Reproduce each of the entries below word for word, leaving out the pictures.

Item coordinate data
>>>>

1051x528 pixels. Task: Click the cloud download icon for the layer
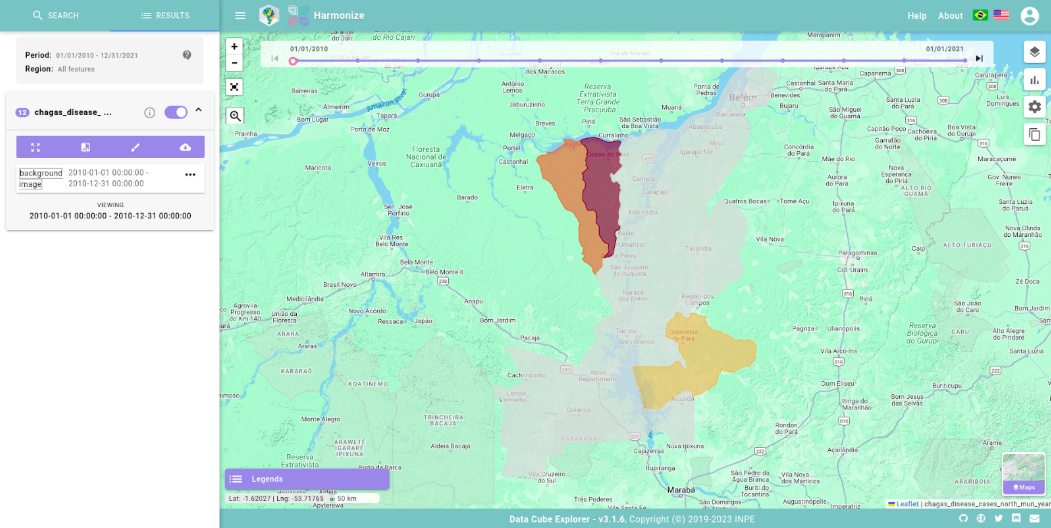point(185,147)
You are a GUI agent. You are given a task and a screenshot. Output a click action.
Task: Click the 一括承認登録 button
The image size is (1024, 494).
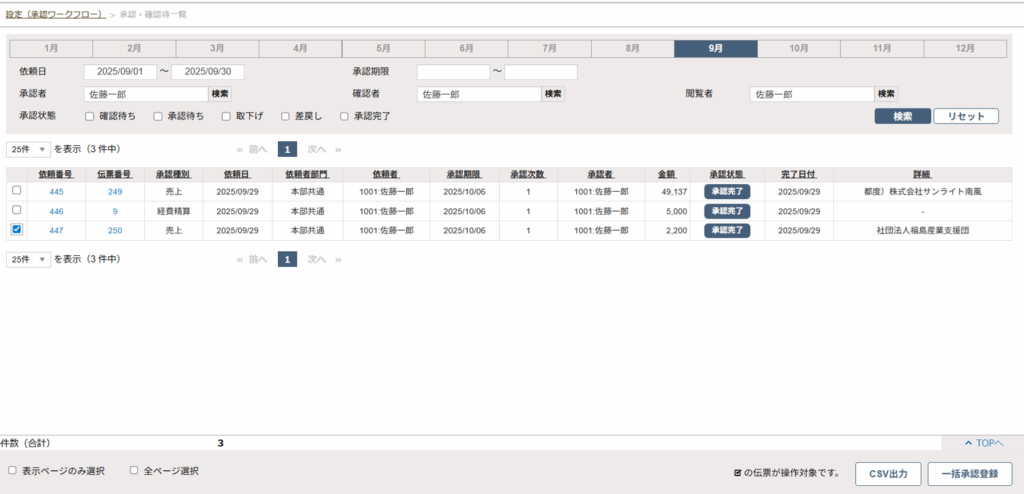(x=969, y=473)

<<<<

TASK OUTPUT
1051x528 pixels. Task: Click the cloud download icon for the layer
point(185,147)
You are a GUI agent. You are given a task and a screenshot. Output a click action.
Task: Click the 一括承認登録 button
The image size is (1024, 494).
(x=969, y=473)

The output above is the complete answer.